■ What this task involves ■
Set the data down again so that every line matches exactly.

■ Records from a data collection ■
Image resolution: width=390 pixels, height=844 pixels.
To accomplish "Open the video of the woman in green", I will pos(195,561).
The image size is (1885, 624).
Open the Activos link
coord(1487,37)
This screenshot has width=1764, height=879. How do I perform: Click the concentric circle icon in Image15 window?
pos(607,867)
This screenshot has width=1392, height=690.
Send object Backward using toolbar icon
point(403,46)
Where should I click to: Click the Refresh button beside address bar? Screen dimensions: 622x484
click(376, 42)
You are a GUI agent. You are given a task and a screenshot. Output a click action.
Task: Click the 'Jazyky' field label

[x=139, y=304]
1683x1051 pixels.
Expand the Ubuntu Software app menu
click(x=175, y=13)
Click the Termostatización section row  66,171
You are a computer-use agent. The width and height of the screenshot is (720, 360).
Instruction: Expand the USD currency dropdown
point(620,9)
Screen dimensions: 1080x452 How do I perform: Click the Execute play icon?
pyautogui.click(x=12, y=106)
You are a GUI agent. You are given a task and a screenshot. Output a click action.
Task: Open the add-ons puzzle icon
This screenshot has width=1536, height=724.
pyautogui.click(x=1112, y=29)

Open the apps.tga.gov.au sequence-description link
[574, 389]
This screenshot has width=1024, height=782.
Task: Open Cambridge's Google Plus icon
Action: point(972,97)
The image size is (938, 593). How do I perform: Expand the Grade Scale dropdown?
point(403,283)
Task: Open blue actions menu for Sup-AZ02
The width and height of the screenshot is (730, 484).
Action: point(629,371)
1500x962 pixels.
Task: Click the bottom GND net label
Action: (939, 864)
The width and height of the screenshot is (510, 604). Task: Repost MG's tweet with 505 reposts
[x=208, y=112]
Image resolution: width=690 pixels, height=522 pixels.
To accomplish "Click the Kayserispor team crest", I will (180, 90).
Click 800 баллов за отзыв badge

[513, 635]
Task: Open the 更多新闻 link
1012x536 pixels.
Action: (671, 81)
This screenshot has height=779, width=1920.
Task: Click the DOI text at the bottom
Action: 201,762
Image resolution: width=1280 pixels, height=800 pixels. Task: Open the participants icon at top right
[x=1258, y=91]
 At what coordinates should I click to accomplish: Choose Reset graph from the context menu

■ Answer ■
Image resolution: width=390 pixels, height=844 pixels.
To accomplish "Open the video of the woman in green", I will pos(195,561).
The image size is (1885, 624).
Open the Activos link
coord(1487,37)
This screenshot has width=1764, height=879. How do I perform: Click the concentric circle icon in Image15 window?
pos(607,867)
This screenshot has width=1392, height=690.
Send object Backward using toolbar icon
point(403,46)
Where should I click to: Click the Refresh button beside address bar? Screen dimensions: 622x484
click(376, 42)
You are a GUI agent. You are given a task and a screenshot. Output a click action.
Task: Click the 'Jazyky' field label

[x=139, y=304]
1683x1051 pixels.
Expand the Ubuntu Software app menu
click(x=175, y=13)
Click the Termostatización section row  66,171
You are a computer-use agent. The width and height of the screenshot is (720, 360).
Instruction: Expand the USD currency dropdown
point(620,9)
Screen dimensions: 1080x452 How do I perform: Click the Execute play icon?
pyautogui.click(x=12, y=106)
You are a GUI agent. You are given a task and a screenshot. Output a click action.
Task: Open the add-ons puzzle icon
This screenshot has width=1536, height=724.
pyautogui.click(x=1112, y=29)

Open the apps.tga.gov.au sequence-description link
[574, 389]
This screenshot has width=1024, height=782.
Task: Open Cambridge's Google Plus icon
Action: point(972,97)
The image size is (938, 593). How do I perform: Expand the Grade Scale dropdown?
point(403,283)
Task: Open blue actions menu for Sup-AZ02
The width and height of the screenshot is (730, 484).
Action: point(629,371)
1500x962 pixels.
Task: Click the bottom GND net label
Action: (939, 864)
The width and height of the screenshot is (510, 604). Task: Repost MG's tweet with 505 reposts
[x=208, y=112]
Image resolution: width=690 pixels, height=522 pixels.
To accomplish "Click the Kayserispor team crest", I will (180, 90).
Click 800 баллов за отзыв badge

[513, 635]
Task: Open the 更多新闻 link
1012x536 pixels.
Action: (671, 81)
This screenshot has height=779, width=1920.
Task: Click the DOI text at the bottom
Action: 201,762
Image resolution: width=1280 pixels, height=800 pixels. Task: Open the participants icon at top right
[x=1258, y=91]
 At what coordinates should I click to accomplish: Choose Reset graph from the context menu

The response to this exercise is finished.